*** Opening of SUPPLIED RECORDS ***

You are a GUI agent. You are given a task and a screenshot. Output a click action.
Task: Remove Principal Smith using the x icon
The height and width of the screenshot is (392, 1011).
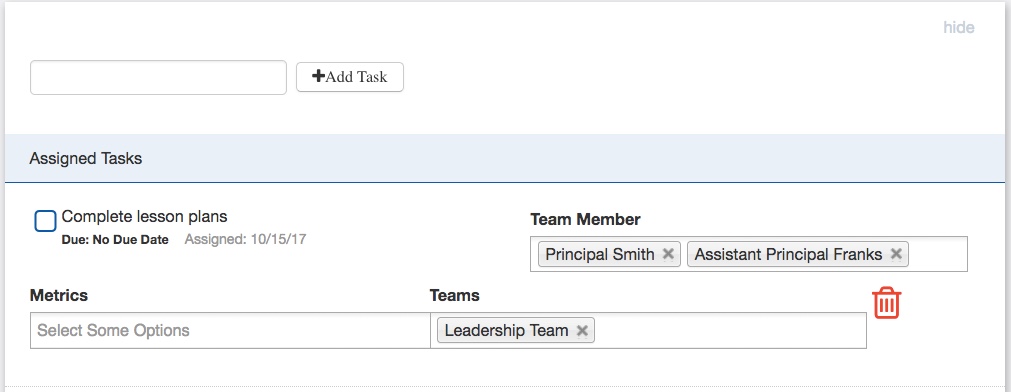(668, 254)
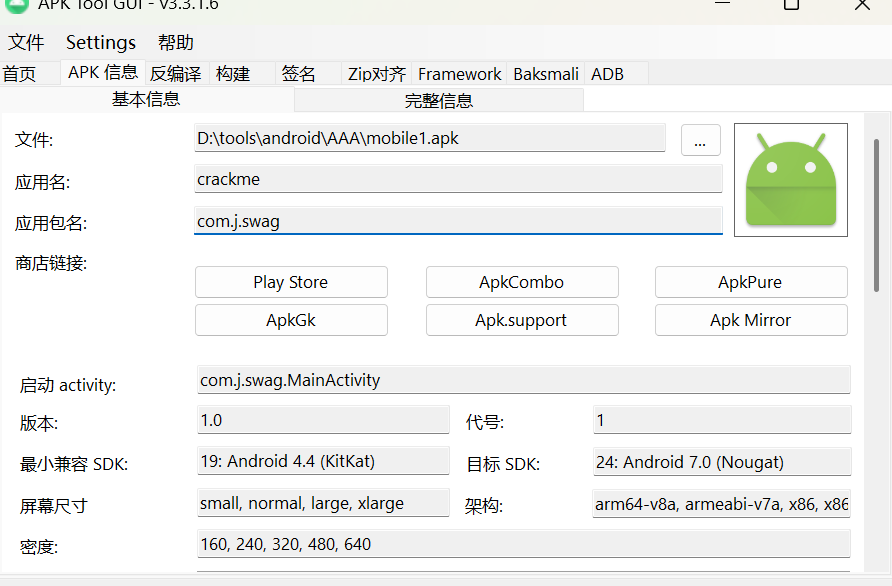Open the Zip对齐 tab
The width and height of the screenshot is (892, 586).
tap(377, 74)
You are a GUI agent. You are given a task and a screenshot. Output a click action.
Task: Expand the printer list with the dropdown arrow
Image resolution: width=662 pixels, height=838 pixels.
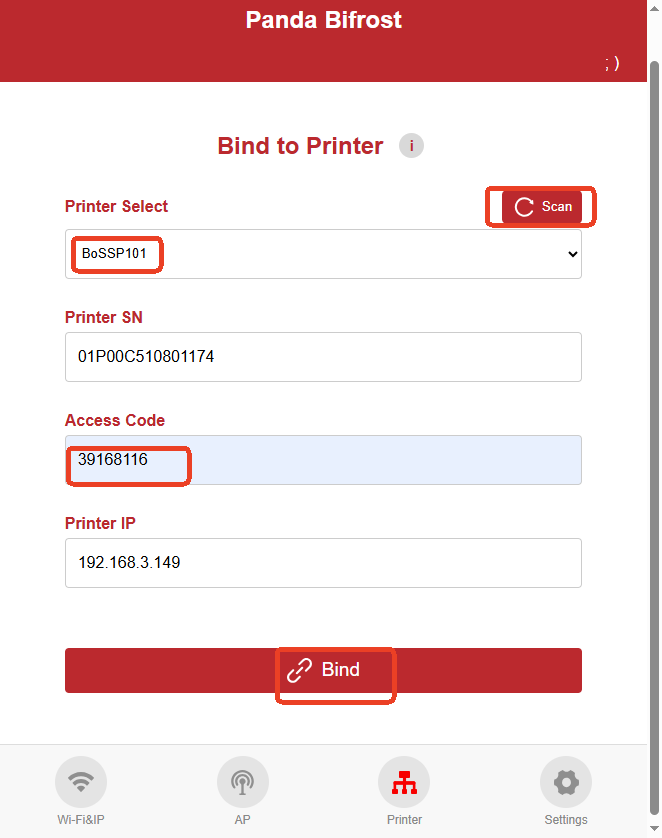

*** Close of SUPPLIED RECORDS ***

#### TASK PROMPT:
The records above should be written out exactly, and the images dropped.

#### SOLUTION TO THE EXERCISE:
You are a GUI agent. You are given a task and a screenshot. Output a click action.
Task: Remove Principal Smith using the x icon
The height and width of the screenshot is (392, 1011).
(668, 254)
Open the Zip对齐 tab
The width and height of the screenshot is (892, 586).
tap(377, 74)
You are a GUI agent. You are given a task and a screenshot. Output a click action.
Task: Expand the printer list with the dropdown arrow
Image resolution: width=662 pixels, height=838 pixels.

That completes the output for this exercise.